**TEXT EXTRACT**
##############################
Starting In 1829, Sir Robert Peel began developing his theory of policing. These nine principles are as relevant today as they were in the 1800's. Peel established the Metropolitan Police when he served as Home Secretary of England. Since Sir Robert Peel introduced his principles of policing in the early 1800's, our country has continued to follow his ideas of effective policing. Community policing is based on Peel's concept of prevention.
According to one of Peel’s principals, the real key for policing is "The police are the people and the people are the police". Peel believed that prevention of crime could be accomplished without intruding into the lives of citizens. Sir Robert Peel's first principle was that, “The basic mission for which the police exist is to prevent crime and disorder” (Westminster Police Department, 2012)
##############################
**PROBLEMS TO WORK ON**
A. Sum up the passage on Sir Robert Peel's policing principles in two sentences.
B. Update the passage on Sir Robert Peel's policing principles by writing out everything from "Starting In 1829, Sir" down to "Police Department, 2012)", replacing each "prevention" with "deterrence".
The entries that come next aren't needed.
##############################
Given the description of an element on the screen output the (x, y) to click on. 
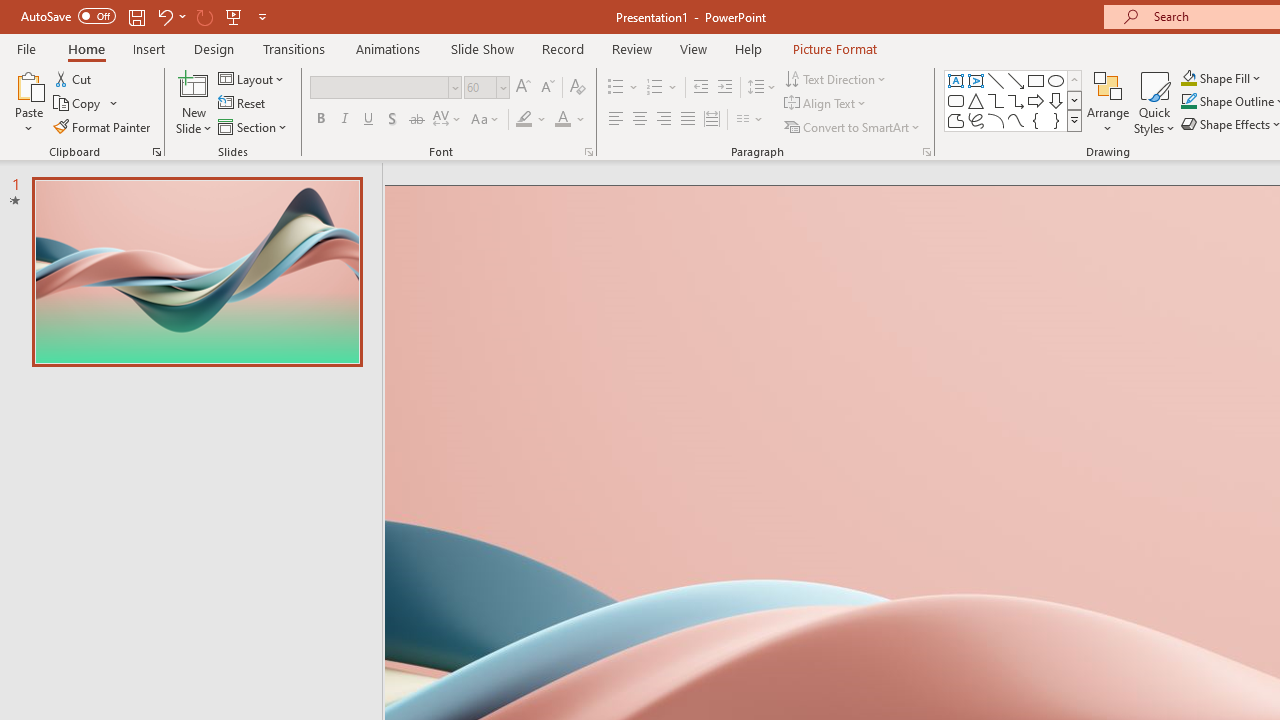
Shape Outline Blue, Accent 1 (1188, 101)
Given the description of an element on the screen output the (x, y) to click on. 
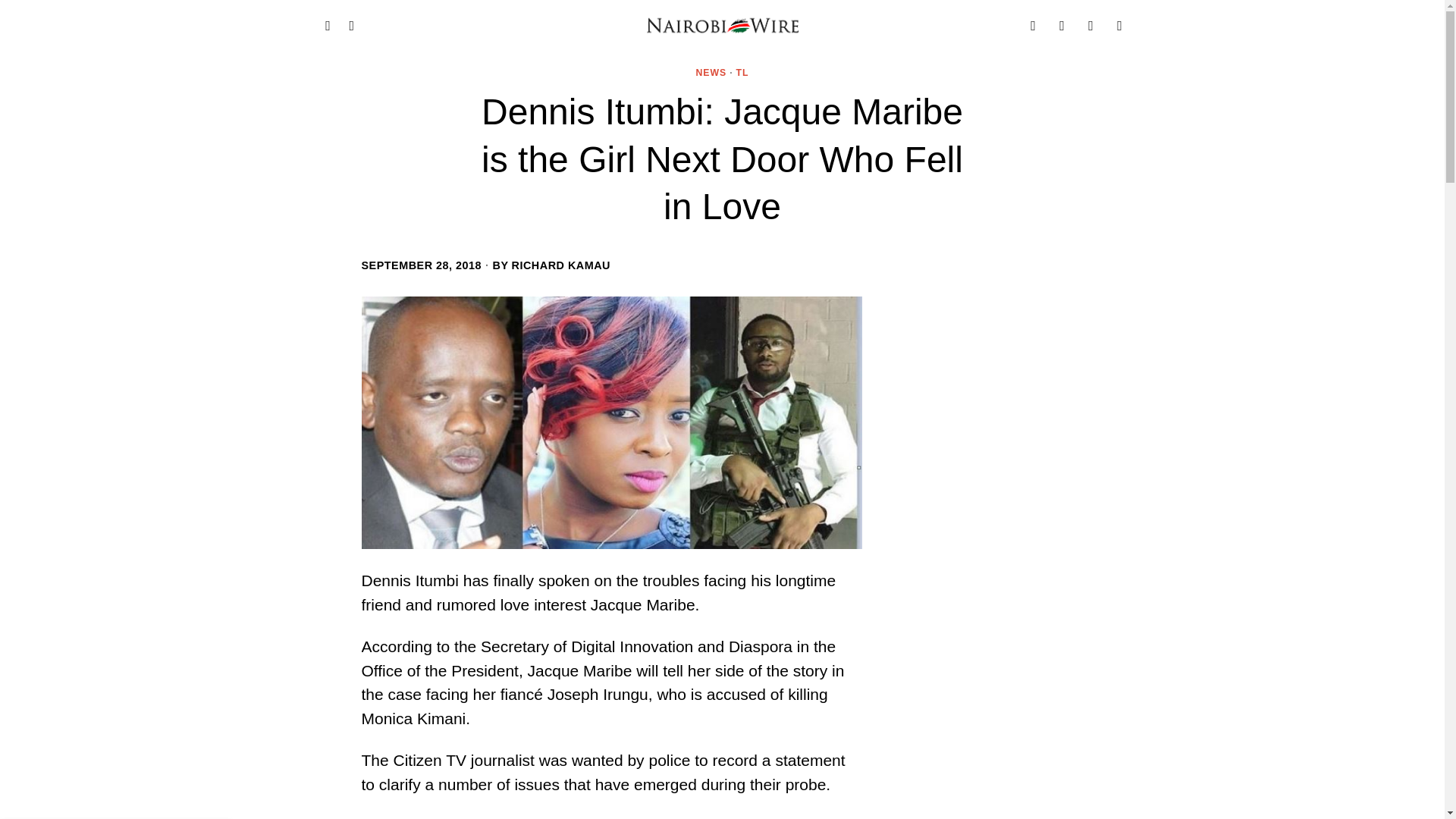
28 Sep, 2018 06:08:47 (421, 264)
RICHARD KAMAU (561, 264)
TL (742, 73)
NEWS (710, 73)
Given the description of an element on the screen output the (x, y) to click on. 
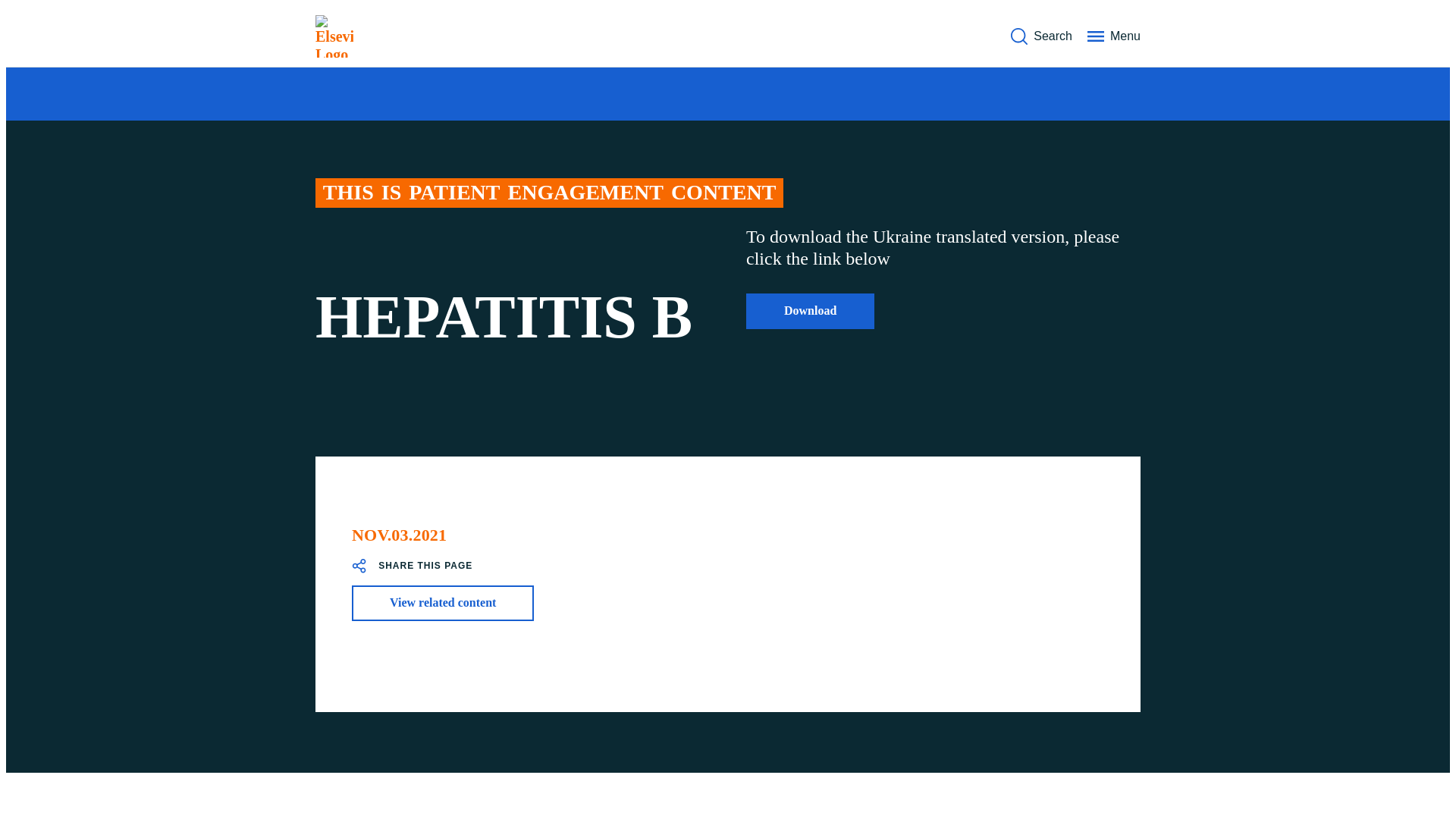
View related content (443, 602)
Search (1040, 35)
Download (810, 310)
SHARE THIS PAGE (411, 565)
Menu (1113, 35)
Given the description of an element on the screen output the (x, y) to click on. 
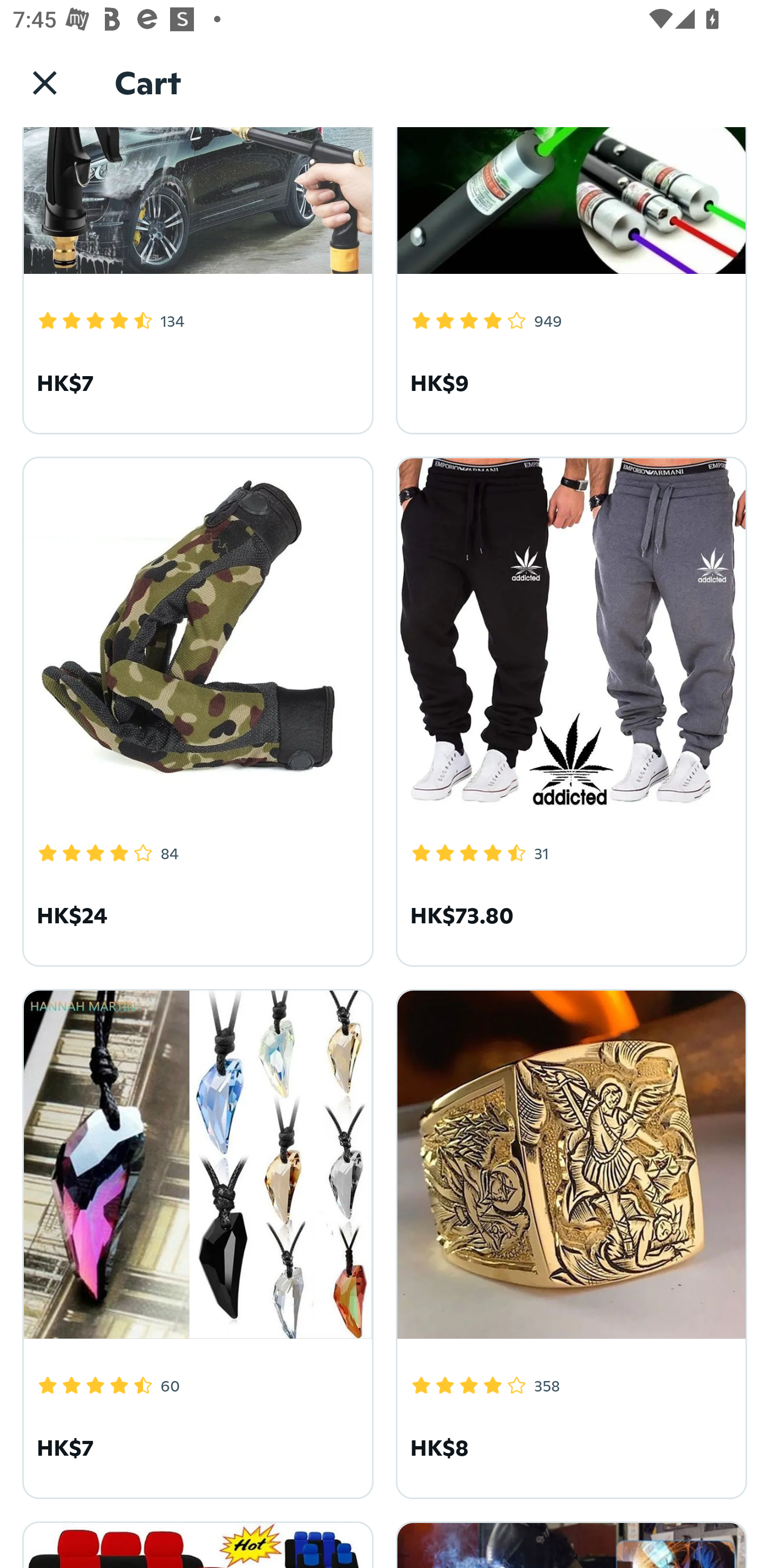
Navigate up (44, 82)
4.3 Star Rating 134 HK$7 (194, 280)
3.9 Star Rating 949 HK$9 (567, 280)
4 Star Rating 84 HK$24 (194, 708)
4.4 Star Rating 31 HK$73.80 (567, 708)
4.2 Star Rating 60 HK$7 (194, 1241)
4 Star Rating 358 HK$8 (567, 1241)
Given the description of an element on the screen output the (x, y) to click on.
##############################
**RESULTS BY TASK**
A. Sir Robert Peel began developing his theory of policing in 1829 and set up the Metropolitan Police while serving as Home Secretary of England, and his nine principles are described as still as relevant today as in the 1800's. Community policing is based on his concept of prevention, and his first principle held that the basic mission of the police is to prevent crime and disorder.

B.
Starting In 1829, Sir Robert Peel began developing his theory of policing. These nine principles are as relevant today as they were in the 1800's. Peel established the Metropolitan Police when he served as Home Secretary of England. Since Sir Robert Peel introduced his principles of policing in the early 1800's, our country has continued to follow his ideas of effective policing. Community policing is based on Peel's concept of deterrence.
According to one of Peel’s principals, the real key for policing is "The police are the people and the people are the police". Peel believed that deterrence of crime could be accomplished without intruding into the lives of citizens. Sir Robert Peel's first principle was that, “The basic mission for which the police exist is to prevent crime and disorder” (Westminster Police Department, 2012)